A leading Clonmel sports club and one of the town’s top companies, both sharing the same values, have joined forces in a major boost for local youth development.
A sponsorship deal between Clonmel Rugby Club and Camida will help to develop a centre of excellence for underage players at the club’s Ard Gaoithe grounds.
Clonmel RFC president Ian Cooke has likened it to a partnership between two like-minded entities with a shared vision for the development of boys and girls.
Camida, based at New Quay, a raw material sourcing and distribution company supplying customers in the pharmaceutical, food and industrial sectors, has agreed an investment with the club to develop its youth academy.
Camida already has a large footprint in Clonmel supporting sporting and community groups, including the Tipperary ladies football team and the Junction Arts Festival.
“This is a very significant investment for us,” says Camida’s Paul Condon.
“It’s very important for us to be a local community stakeholder. It’s not just providing support into the locality, we are part of the locality, and this investment into youth development at Clonmel Rugby Club is further evidence of us having really strong roots in Clonmel,”said Paul Condon.
The Clonmel RFC Youth Academy will focus on the underage section of the club and will formalise the development pathways for boys and girls between the ages of seven and eighteen years.
These young players will have their skills and fitness levels monitored over their developing years and will have their playing standards certified. Clonmel RFC’s underage section is the club’s production line and formalising their development process will give the club a significant advantage.
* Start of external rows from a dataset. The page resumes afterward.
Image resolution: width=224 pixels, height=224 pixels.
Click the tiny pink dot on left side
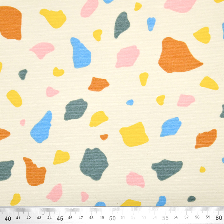pos(22,122)
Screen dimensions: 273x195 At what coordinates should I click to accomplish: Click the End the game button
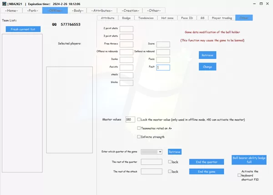pyautogui.click(x=207, y=171)
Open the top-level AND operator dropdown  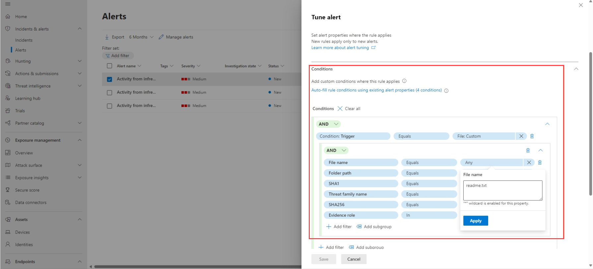(x=328, y=124)
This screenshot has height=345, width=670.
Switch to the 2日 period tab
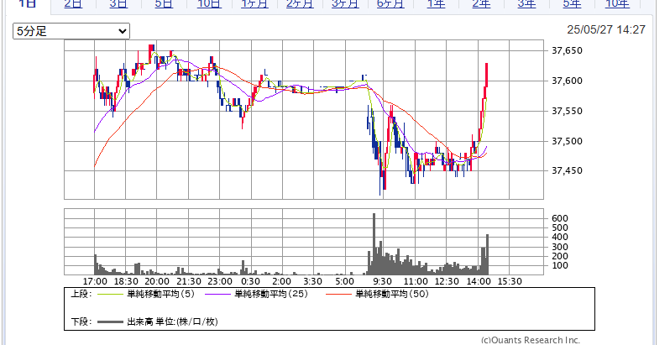pos(73,5)
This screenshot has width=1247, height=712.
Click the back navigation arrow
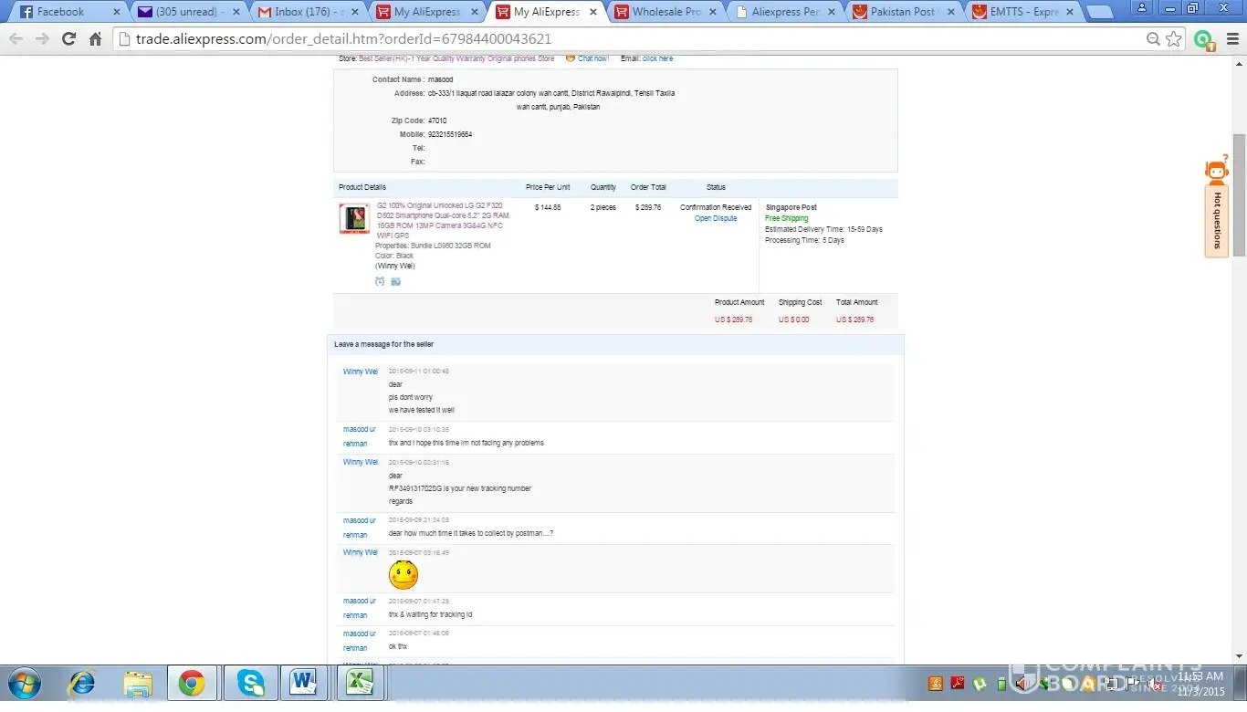[x=16, y=39]
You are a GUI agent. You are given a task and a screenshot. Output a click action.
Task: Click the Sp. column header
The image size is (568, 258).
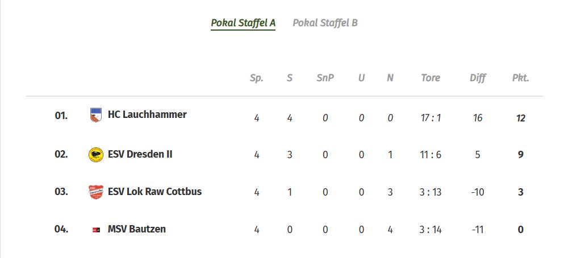point(257,78)
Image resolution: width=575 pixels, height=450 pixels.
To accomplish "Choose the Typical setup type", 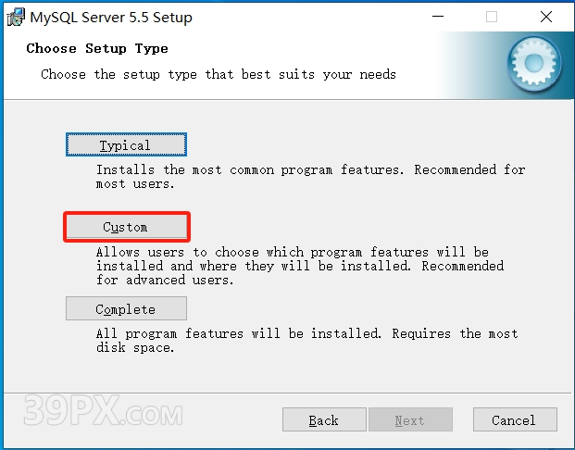I will point(126,145).
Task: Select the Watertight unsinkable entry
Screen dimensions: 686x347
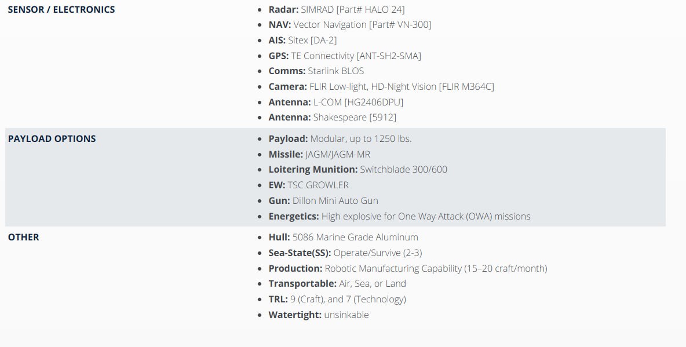Action: tap(318, 315)
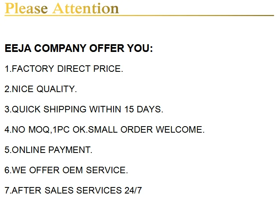This screenshot has width=279, height=200.
Task: Select the "2.NICE QUALITY." line
Action: (x=41, y=89)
Club president Ian Cooke said that rugby is a game built on values that they share with Camida, values such as respect, discipline, teamwork, inclusivity and community.
“What we are trying to achieve at underage and youth level is that we leave the people who come through our hands as better human beings. We want them to have somewhere they know they belong and have a place in their community,” Mr Cooke said.
He added that they had a blueprint for what they wanted to achieve at underage level for some time and the Camida investment now allowed that to proceed.
“We had a draft plan, with good boots on the ground, volunteers and members who got themselves skilled up in coaching. But it wasn’t activated to the level that we can now with the Camida support,” he remarked.
He described the deal, and what it can achieve, as one of the most important initiatives in the history of the club.
“The onus is on us to do it correctly now. It’s about our ability to influence young people and leave them in a better place in the club and in the community. We have done massive work at underage level and now it’s about putting more structure in place,” he added.
That’s echoed by Camida’s Paul Condon – “Youth development is very important and the values of the club at youth level are a mirror of Camida’s own values, such as respect, discipline and teamwork, and if we can help to nurture young players to develop that ethos and traits then it will stand to them in the future as they continue their playing career with Clonmel, and hopefully beyond, into Munster and Ireland.”
He described the last five to ten years as phenomenal for the club, rising from Munster junior rugby to the All Ireland League, and Camida looked forward to working with the club to build on that further.
The new partnership was launched on the day that Clonmel welcomed northern visitors Omagh Academicals to town in the AIL, and that step-up to senior level was a key component of the club’s development strategy.
Says Ian Cooke – “We do club strategic plans about every five years and we are very ambitious in that. Going senior was part of that plan and there is a community aspect to it as well. Looking south and east from Clonmel, there is no senior club in counties Waterford or Kilkenny, so we have a catchment area there. We want to give the opportunity to ambitious young players, who are capable of senior rugby and want to play, to stay in their own locality and not have to go to a city. It’s ambitious but we want to keep growing and building.”
The club is already trying to spread the game, with coaches going into CBS High School, with whom they have a great relationship, and they would like to introduce the game to other schools as well.
“We want to provide pathways for them so that they can witness excellence in our club,” says Mr Cooke, who thanked Camida for their generosity in allowing this youth programme expand even further.